I embarked on a re-read of Slaughterhouse Five with Greg of New Dork Review of Books for Book Riot's Vonnegut Day (here's the post we wrote together about the experience, if you're interested) and man. That is one bleak read, which explains why I loved it so hard in high school (I also lurved it this time because it's darkly hilarious which is my favorite kind of hilarious and his prose is deceptively simple. Like Hemingway, if Hemingway was a total smart-ass and also made pencil drawings of boobs).
The resemblance, she is uncanny.
For those of you who didn't go through the requisite Vonnegut-lurve as an adolescent like the rest of us did, let me catch you up to speed here: in Slaughterhouse Five, the main character Billy Pilgrim is an accidentally-time-traveling (maybe) veteran of World War II who was present at the fire-bombing of Dresden, Germany, and who was also kidnapped by aliens (maybe). The aliens who (maybe) take Billy teach him that all of time has already happened at the same time that it is happening and at the same time that it is always happening, so each moment is both inevitable and inalterable. Vonnegut drives this point home by stating "So it goes" (you know, that most popular of hipster tattoos) anytime a character dies. In the fist meta-chapter, Vonnegut gives us a semi-or-maybe-totally-autobiographical account of how hard it was for him to finally write a book about Dresden, saying that writing an anti-war book is like writing an anti-glacier book. An uphill battle with little to no discernable results.
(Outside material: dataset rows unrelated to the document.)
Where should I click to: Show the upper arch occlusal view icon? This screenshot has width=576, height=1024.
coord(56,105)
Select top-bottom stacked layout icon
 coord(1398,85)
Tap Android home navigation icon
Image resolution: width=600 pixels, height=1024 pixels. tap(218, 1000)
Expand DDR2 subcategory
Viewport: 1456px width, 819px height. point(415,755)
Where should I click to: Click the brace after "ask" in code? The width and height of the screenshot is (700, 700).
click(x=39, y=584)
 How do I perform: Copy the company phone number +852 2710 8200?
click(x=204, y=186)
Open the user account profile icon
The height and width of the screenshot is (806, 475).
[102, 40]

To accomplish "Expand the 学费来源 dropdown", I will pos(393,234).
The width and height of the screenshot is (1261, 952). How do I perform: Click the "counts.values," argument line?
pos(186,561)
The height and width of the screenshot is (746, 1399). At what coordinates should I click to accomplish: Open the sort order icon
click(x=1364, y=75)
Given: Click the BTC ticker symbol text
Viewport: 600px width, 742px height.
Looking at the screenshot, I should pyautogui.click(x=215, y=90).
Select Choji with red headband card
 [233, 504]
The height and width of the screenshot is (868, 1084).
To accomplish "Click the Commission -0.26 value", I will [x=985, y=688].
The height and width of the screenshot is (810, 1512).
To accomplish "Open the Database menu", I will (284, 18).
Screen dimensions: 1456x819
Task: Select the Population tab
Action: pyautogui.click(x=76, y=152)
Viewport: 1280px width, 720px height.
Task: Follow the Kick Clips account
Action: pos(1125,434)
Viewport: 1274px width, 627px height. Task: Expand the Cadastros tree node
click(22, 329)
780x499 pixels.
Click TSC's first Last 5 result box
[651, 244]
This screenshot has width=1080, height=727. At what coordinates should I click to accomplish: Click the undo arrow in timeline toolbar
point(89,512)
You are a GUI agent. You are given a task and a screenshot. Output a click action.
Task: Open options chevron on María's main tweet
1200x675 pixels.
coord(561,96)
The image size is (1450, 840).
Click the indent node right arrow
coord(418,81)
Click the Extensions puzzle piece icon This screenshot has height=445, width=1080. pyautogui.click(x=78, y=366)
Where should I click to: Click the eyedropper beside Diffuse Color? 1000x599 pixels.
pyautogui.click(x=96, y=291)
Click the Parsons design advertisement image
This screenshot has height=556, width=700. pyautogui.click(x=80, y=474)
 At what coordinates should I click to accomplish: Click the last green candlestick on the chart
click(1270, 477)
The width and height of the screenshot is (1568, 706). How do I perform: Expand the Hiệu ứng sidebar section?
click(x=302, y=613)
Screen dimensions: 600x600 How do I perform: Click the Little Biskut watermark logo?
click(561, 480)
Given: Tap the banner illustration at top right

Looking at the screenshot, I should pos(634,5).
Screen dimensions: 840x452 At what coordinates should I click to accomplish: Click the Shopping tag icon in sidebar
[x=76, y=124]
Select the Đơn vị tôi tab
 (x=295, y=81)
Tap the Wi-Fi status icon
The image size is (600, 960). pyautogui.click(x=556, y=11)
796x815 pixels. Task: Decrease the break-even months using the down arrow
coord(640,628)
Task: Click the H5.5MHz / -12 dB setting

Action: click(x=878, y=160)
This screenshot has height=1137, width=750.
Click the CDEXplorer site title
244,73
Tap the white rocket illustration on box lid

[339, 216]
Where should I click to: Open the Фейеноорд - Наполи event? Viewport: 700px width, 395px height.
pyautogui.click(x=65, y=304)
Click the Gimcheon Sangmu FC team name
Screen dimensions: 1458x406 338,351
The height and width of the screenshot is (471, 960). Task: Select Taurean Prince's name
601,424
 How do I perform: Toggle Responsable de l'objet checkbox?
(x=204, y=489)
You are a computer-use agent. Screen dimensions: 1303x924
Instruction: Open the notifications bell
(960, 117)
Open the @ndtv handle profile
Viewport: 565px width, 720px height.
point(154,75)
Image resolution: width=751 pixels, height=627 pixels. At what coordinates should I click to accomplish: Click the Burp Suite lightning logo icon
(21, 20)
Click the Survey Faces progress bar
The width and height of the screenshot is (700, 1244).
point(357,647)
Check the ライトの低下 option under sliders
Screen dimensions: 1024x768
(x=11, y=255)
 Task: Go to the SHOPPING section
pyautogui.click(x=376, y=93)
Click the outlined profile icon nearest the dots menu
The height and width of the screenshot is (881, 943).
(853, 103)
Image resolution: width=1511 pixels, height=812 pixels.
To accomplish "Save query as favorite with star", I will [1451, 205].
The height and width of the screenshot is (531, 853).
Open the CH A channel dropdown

So when I read this as a teenager, I took it very literally. Billy Pilgrim was a time traveling victim of alien abduction who was put in a zoo on another planet, and wars would happen because wars would happen because wars would happen because people are awful and do awful things and everyone sucks, let's drink some vodka and listen to Dashboard Confessional (before they [him] were cool). So that's one way to look at it.
Ten years later, I don't agree with my original interpretation (not just of the book, but of anything in life because everyone is wrong about everything at 16). There are a bunch of holes in the abducted-by-aliens sub-plot, and many of the things that Billy experiences while time traveling/space traveling show up in Kilgore Trout's sci-fi books, a detail I didn't notice or care about the first time around. I now think that Billy became "unstuck" in time as a way of escaping the moments he spent in Germany and the memories thereof (so they are essentially hallucinations), and that the alien view of time (the aliens also being hallucinations) is an excuse Billy (and the rest of humanity) tells itself in order to feel ok about something like genocide.
Having read a lot of Vonnegut's other work, along with many of his interviews and letters, I still think he found war to be an inevitability because life is a bitch and people can be awful. But I don't think he was taking "so it goes" so far into fatalism as to be interpreted as a call to do nothing about it- it's an acknowledgment and maybe even a warning that your efforts may come to nothing. So yeah, the book is bleak and cynical and maybe opposing something like war is similar to opposing a glacier, but that's no reason why we shouldn't do it anyway. The opposing, I mean, not the warring.
Gotta love a man who makes his own GIFs.
Four stars out of your mom, both for nostalgia and for all the rest of it.